A report has shown that orders for US durable goods fell 2.4% in August, indicating a surprising weakness in the manufacturing sector.
The decrease following a revised surge of 4.8% in July, the Commerce Department said. Excluding transportation, new orders were down slightly. Excluding military-related orders, new orders decreased 2.4%.
The drop contrasted with market expectations of an overall 0.4% increase. Manufacturing has been leading the US recovery from recession, although some analysts say this is largely due to rebuilding of factory inventories instead of growing consumer demand.
Durable goods are those likely to last three years or more, such as cars and appliances, and represent a key segment of the manufacturing sector.
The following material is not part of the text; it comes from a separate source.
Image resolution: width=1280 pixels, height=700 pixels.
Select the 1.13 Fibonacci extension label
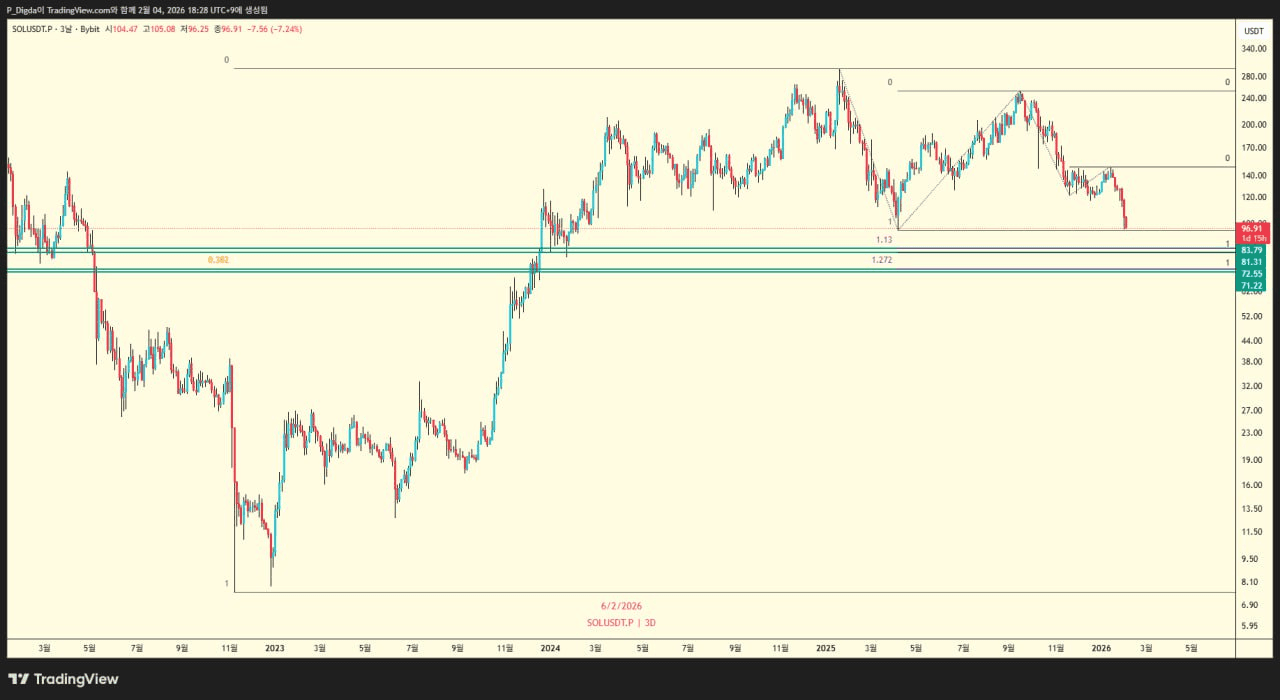(883, 240)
The monthly report on durable goods is subject to volatility due to big orders for aircraft and military equipment. Excluding defence and transport, orders were down 0.4% in August.
Separate Commerce Department figures showed that US new home sales edged higher in August by 0.7% for a fifth consecutive monthly increase.
Sales of new single-family homes rose to a seasonally adjusted annual rate of 429,000. That was below market forecasts of a level of 440,000, however, and 3.4% lower than the level of a year earlier.
The data suggested a sluggish recovery for a sector that has been battered since the collapse of the US housing bubble that led to a global financial crisis. Prices fell as builders offered discounts to clear out inventories of unsold properties in August. The median sales prices for new homes fell 9.4% from a month ago to $195,200 and 11.7% from a year earlier.